*Eric Vermote1, Jean-Claude Roger2, sergii skakun2, belen franch2
(1.NASA Goddard Space Flight Center / Code 619, 2.University of Maryland / Department of Geographical Sciences)
Keywords:radiative transfer, aerosol, surface reflectance
This paper presents a generic approach developed to derive surface reflectance over land from a variety of sensors. This method relies on the inversion of the radiative transfer equation in the Lambertian case, with no adjacency effects, that account for a simplified coupling of the absorption by atmospheric gases and scattering by molecules and aerosols as implemented in the 6SV radiative transfer code.
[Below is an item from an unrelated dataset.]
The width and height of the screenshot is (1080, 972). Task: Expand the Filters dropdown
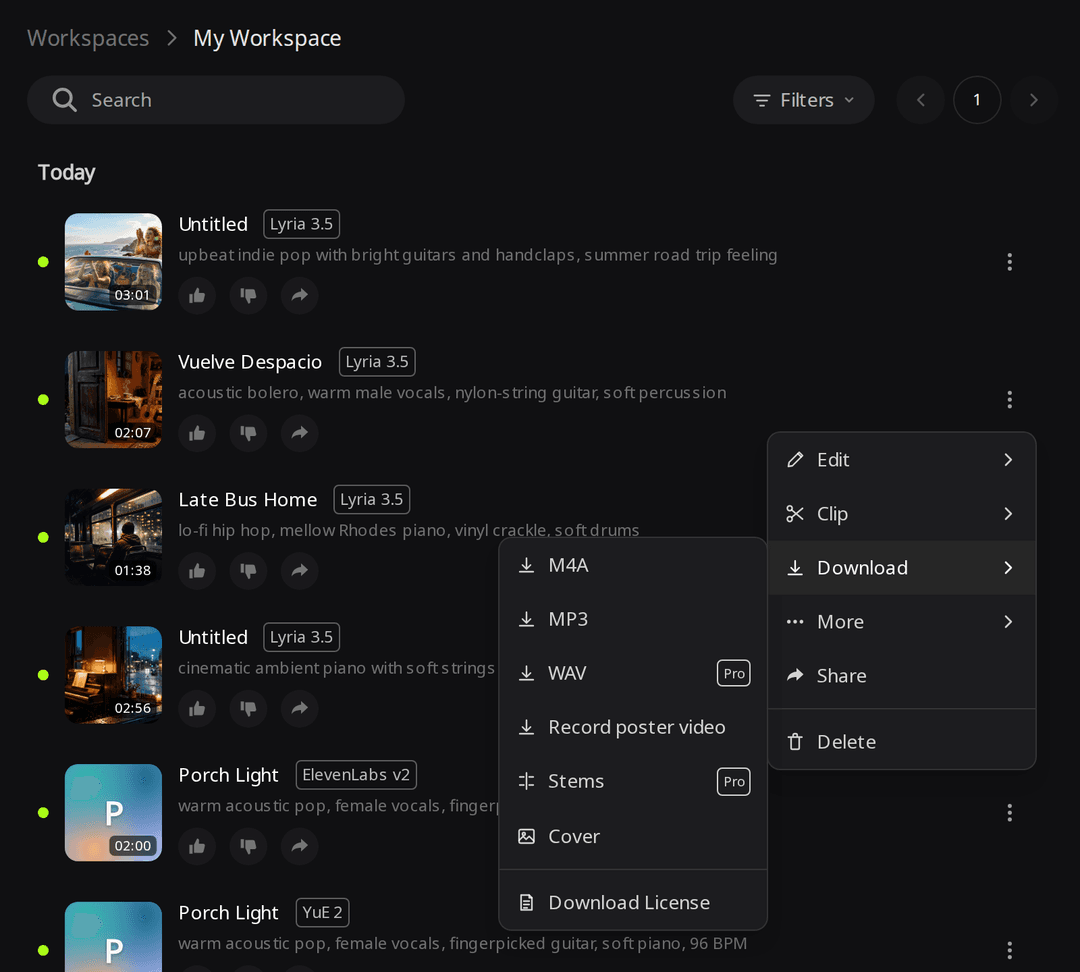click(804, 100)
The processing code relies on look-up tables generated by 6SV, for which the accuracy (~1%) has been well documented in several papers. The code uses ancillary data such as pressure and gas concentrations but relies on a per pixel inversion of the aerosol properties to assure the best possible accuracy for the surface reflectance, as aerosols can be highly variable both in space and time. This new aerosol inversion builds on the extensive dataset acquired by the Terra platform, combining MODIS and MISR to derive an explicit and dynamic map of band ratio’s between blue and red channels and is a refinement of the operational approach used for MODIS and LANDSAT over the past 15 years. The aerosol inversion is generic and applicable to a variety of sensors. We use this approach to derive Landsat 8 and Sentinel 2 surface reflectance products. We then present the validation approach and results using AERONET data. Finally, we conclude by analyzing the consistency of the time-series of surface reflectance combining both sensors over agricultural areas and exploring the potential application of this new product.